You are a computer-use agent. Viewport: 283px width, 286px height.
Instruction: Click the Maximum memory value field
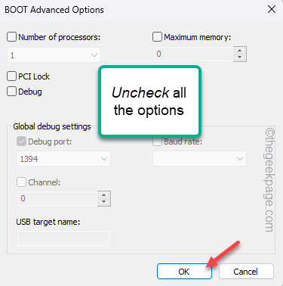(193, 54)
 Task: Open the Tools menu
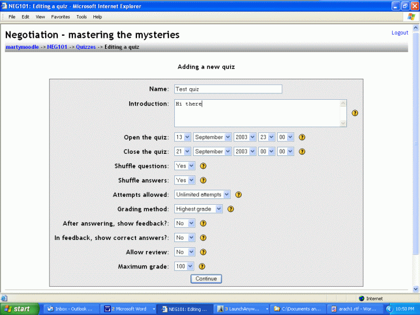[x=81, y=17]
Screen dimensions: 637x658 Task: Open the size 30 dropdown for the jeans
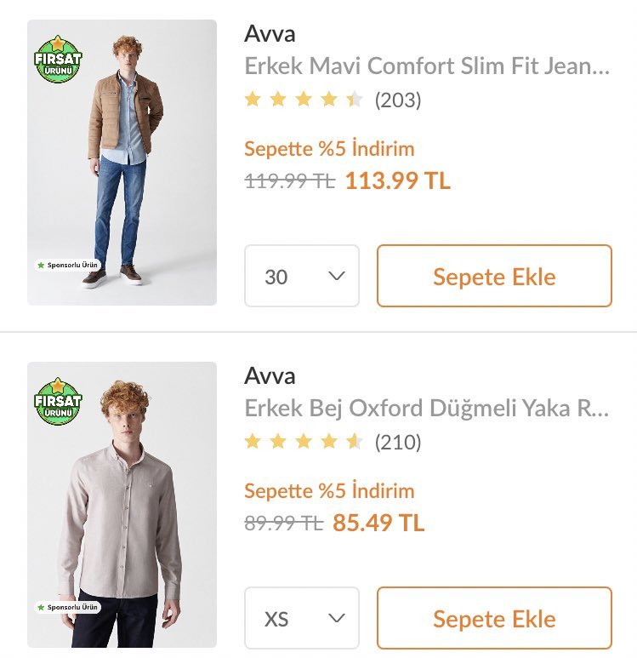coord(302,276)
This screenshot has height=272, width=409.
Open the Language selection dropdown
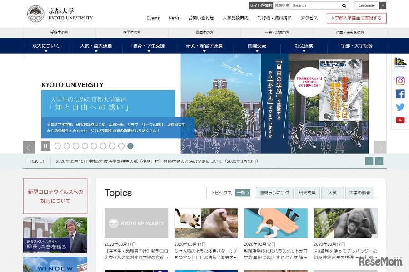click(370, 5)

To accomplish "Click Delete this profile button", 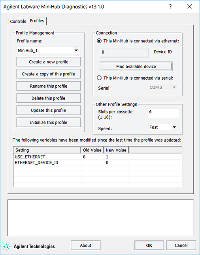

++++++++++

In the copy, no pictures should appear; the records themselves must be repeated exactly.

RESULT:
You are a computer-use agent. Viewport: 283px width, 286px height.
Instruction: Click the Maximum memory value field
(193, 54)
 Task: Open the Tools menu
[x=81, y=17]
Screen dimensions: 637x658 Task: Open the size 30 dropdown for the jeans
coord(302,276)
This screenshot has height=272, width=409.
Open the Language selection dropdown
click(370, 5)

To accomplish "Click Delete this profile button", 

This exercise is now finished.